**ASSIGNMENT**
Every line in the records below between the one holding "Task: Click the StockCharts wordmark text" and the one holding "Click the 7", inclusive, is to be set down exactly; all other lines are to be left out.

**RECORDS FOR THE TASK**

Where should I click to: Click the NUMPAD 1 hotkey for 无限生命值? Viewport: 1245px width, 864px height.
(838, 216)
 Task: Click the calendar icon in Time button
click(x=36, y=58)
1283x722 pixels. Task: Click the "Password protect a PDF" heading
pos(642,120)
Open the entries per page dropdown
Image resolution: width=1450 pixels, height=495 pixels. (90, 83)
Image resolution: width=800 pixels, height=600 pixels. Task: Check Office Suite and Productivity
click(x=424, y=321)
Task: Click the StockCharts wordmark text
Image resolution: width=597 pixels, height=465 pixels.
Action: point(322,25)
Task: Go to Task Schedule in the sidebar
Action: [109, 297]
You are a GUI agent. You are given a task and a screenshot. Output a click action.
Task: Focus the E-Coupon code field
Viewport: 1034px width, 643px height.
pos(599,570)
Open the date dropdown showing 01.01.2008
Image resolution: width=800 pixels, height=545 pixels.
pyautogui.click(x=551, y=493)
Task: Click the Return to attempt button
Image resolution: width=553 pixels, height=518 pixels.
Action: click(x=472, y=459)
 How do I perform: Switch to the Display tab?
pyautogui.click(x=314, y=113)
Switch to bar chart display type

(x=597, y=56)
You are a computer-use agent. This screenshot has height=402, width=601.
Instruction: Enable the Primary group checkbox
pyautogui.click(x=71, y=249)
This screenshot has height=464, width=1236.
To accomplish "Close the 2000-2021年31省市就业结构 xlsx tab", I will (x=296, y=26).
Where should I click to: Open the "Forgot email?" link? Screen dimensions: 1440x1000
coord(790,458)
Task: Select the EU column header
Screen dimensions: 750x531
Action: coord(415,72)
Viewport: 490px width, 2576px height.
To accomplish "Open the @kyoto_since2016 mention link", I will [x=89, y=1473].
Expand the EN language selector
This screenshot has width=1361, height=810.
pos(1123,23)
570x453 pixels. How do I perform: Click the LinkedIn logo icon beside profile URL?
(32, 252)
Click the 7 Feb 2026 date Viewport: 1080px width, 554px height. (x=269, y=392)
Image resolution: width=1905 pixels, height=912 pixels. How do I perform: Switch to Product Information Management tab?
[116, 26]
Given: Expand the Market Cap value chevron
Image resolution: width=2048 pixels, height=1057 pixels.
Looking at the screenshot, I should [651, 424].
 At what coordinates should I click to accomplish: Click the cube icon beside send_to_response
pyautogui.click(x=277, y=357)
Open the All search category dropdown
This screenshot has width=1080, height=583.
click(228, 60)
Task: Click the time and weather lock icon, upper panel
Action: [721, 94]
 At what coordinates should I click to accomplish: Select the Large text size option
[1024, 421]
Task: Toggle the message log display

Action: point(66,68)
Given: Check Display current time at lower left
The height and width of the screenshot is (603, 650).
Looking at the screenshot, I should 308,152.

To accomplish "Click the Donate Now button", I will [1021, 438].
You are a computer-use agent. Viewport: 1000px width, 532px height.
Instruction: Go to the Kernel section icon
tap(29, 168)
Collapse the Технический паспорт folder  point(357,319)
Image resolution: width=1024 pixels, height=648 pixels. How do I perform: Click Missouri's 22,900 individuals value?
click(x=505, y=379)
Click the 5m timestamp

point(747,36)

**RESULT OF THIS TASK**
Task: Click the StockCharts wordmark text
Image resolution: width=597 pixels, height=465 pixels.
Action: point(322,25)
Task: Go to Task Schedule in the sidebar
Action: [109, 297]
You are a GUI agent. You are given a task and a screenshot. Output a click action.
Task: Focus the E-Coupon code field
Viewport: 1034px width, 643px height.
pos(599,570)
Open the date dropdown showing 01.01.2008
Image resolution: width=800 pixels, height=545 pixels.
pyautogui.click(x=551, y=493)
Task: Click the Return to attempt button
Image resolution: width=553 pixels, height=518 pixels.
Action: click(x=472, y=459)
 How do I perform: Switch to the Display tab?
pyautogui.click(x=314, y=113)
Switch to bar chart display type

(x=597, y=56)
You are a computer-use agent. This screenshot has height=402, width=601.
Instruction: Enable the Primary group checkbox
pyautogui.click(x=71, y=249)
This screenshot has height=464, width=1236.
To accomplish "Close the 2000-2021年31省市就业结构 xlsx tab", I will (x=296, y=26).
Where should I click to: Open the "Forgot email?" link? Screen dimensions: 1440x1000
coord(790,458)
Task: Select the EU column header
Screen dimensions: 750x531
Action: coord(415,72)
Viewport: 490px width, 2576px height.
To accomplish "Open the @kyoto_since2016 mention link", I will [x=89, y=1473].
Expand the EN language selector
This screenshot has width=1361, height=810.
pos(1123,23)
570x453 pixels. How do I perform: Click the LinkedIn logo icon beside profile URL?
(32, 252)
Click the 7 Feb 2026 date Viewport: 1080px width, 554px height. (x=269, y=392)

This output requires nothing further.